Sorry, but this is simply not true.

Parallel parenting is designed to disengage parents and is akin to a train track. Each parent actively parents on independent rails with limited points of communication across the ties, and only when necessary.

Parallel parenting minimizes the need to communicate and often employs less direct methods of communication, such as email or co-parenting apps, but does not eliminate it.

Even in the most airtight of parenting plans, situations will arise that require some form of communication. Examples include relaying the results of medical and dental appointments, certain time sensitive or prolonged homework projects, unforeseen calls from the school about behaviour or educational needs, medical emergencies, items of importance or immediate need that may have been forgotten at the other parent’s home, decisions about renting or buying the tuba your junior high schooler has become passionate about playing in band, family reunions, special occasions and funerals that don’t align neatly within the parenting schedule, the discovery of lice and need for continuation of treatment in the other parent’s home or lost library books that have migrated to the other parent’s home.

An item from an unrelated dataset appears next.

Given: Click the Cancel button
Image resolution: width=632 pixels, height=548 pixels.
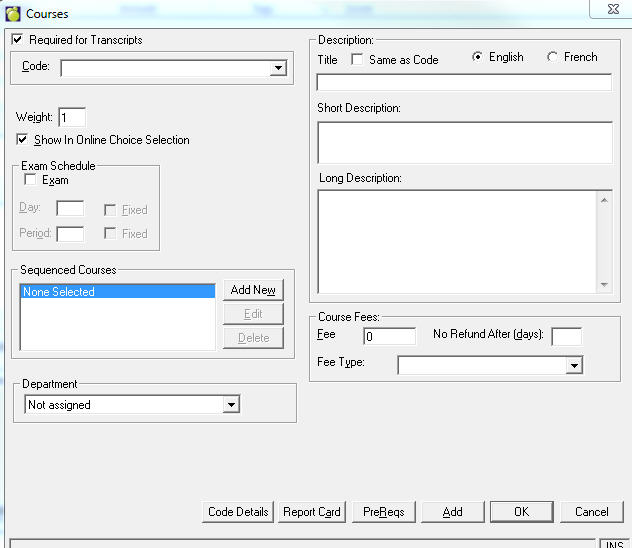Looking at the screenshot, I should 591,512.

In short, there are many unforeseen situations that simply cannot be planned for even in the most detailed parenting plan.

When it comes to kids, there will always be a need to communicate to some degree even if you would prefer not to.

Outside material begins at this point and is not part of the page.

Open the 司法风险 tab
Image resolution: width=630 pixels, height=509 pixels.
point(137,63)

There is a mindset one must adopt when it comes to parallel parenting and it’s not always easy. There is little accountability to each other as parents and this can require some resolve to stomach. Parallel parenting at its best, requires each parent to accept that the other has different parenting philosophies and recognizes that there will be variations in parenting between households. Despite how difficult it can be, parallel parenting requires adopting the idea that that unless your children are in imminent danger, or are suffering damages, one’s best course of action is often to realize that your way is not the only way to parent.

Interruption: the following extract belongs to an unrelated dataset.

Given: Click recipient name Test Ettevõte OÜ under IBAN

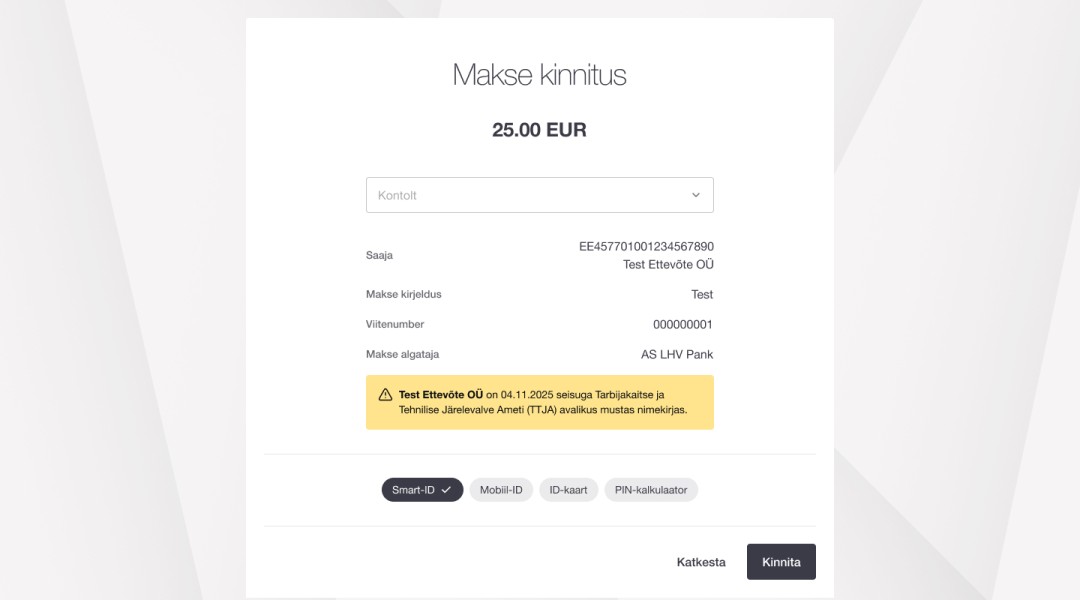Looking at the screenshot, I should pyautogui.click(x=668, y=264).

Parallel parenting arrangements require that parents each maintain their end of the parenting agreement and follow the parenting plan often down to the last detail, with minimal communication or flexibility. There will be things your children will miss out in your extended family life and things they struggle with that you can’t resolve. It can be a tough road. Surround yourself with good support, learn what you can and can’t control, maintain your commitment to great parenting in your home and never hesitate to get professional help during the rough patches.